On May 3, 2007, one "Mirta" called Unitrin, stated that she was from Mr. Quintana's office, that they had received the cancellation letters for Majano and Gomez and wanted the IMEs to be rescheduled at a venue closer to Mr. Quintana's office. She also stated that she had previously called ACE to make the same request. However, Jim Cannon, the owner and chief managing officer of ACE, states in his deposition that all phone calls to ACE are documented, and that there is no record of any call seeking to adjourn either Majano's, or Gomez's IMEs.
Defendants contend that the scheduling of the IMEs by ACE was unreasonable, but they present no admissible evidence that either Majano, or Gomez, both of whom have defaulted, found the schedules unreasonable. Defendants also argue that Unitrin failed to issue timely denial of claim forms for each of Defendants' claims, and that, in those instances in which it issued a denial of claim form based upon a peer review, normally a factual matter requiring a trial, it failed to preserve the failure to attend IMEs as a basis for denial of the claims. 11 NYCRR 65-3.8 (a) (1) provides that:
No-fault benefits are overdue if not paid within 30 calendar days after the insurer receives proof of claim, which shall include verification of all of the relevant information requested. . . . In the case of . . . a medical examination, the verification is deemed to have been received by the insurer on the day the examination was performed.
Unitrin has provided undisputed evidence that it sent general denials, within 30 days of having received notice that, first, Majano, and then, Gomez, had failed to appear for their first four scheduled IMEs, and that it had timely complied with the follow-up requirements set forth at 11 NYCRR 65-3.6 (b). In Stephen Fogel Psychological, P.C. v Progressive Cas. Ins.
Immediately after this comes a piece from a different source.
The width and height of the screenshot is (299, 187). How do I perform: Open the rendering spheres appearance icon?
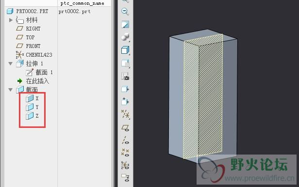pyautogui.click(x=125, y=37)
Co. ( 35 AD3d 720, 722 [2d Dept 2006]), quoting 11 NYCRR 65-1.1, the Court held that an insurer may "deny a claim retroactively to the date of loss for a claimant's failure to attend IMEs 'when, and as often as, the [insurer] may reasonably require.'" Thus, contrary to Defendants' argument, an insurer may retroactively deny a claim, on the basis of an insured's failure to appear at an IME, although the insurer has earlier either paid the claim, or denied it for a different reason.
Accordingly, it is hereby
ORDERED that the defendants' motion for summary judgment is denied; and it is further
ORDERED that plaintiff's cross motion for summary judgment is granted; and it is further
ADJUDGED and DECLARED that plaintiff Unitrin Advantage Insurance Company does not owe coverage for the No-Fault claims of Dr. Martin Bassiur, DDS, d/b/a NY Craniofacial Pain Management, or Excel Radiology Services, PC, with respect to the No-Fault claims allegedly assigned to them by defendants Maria Majano and Juan Gomez.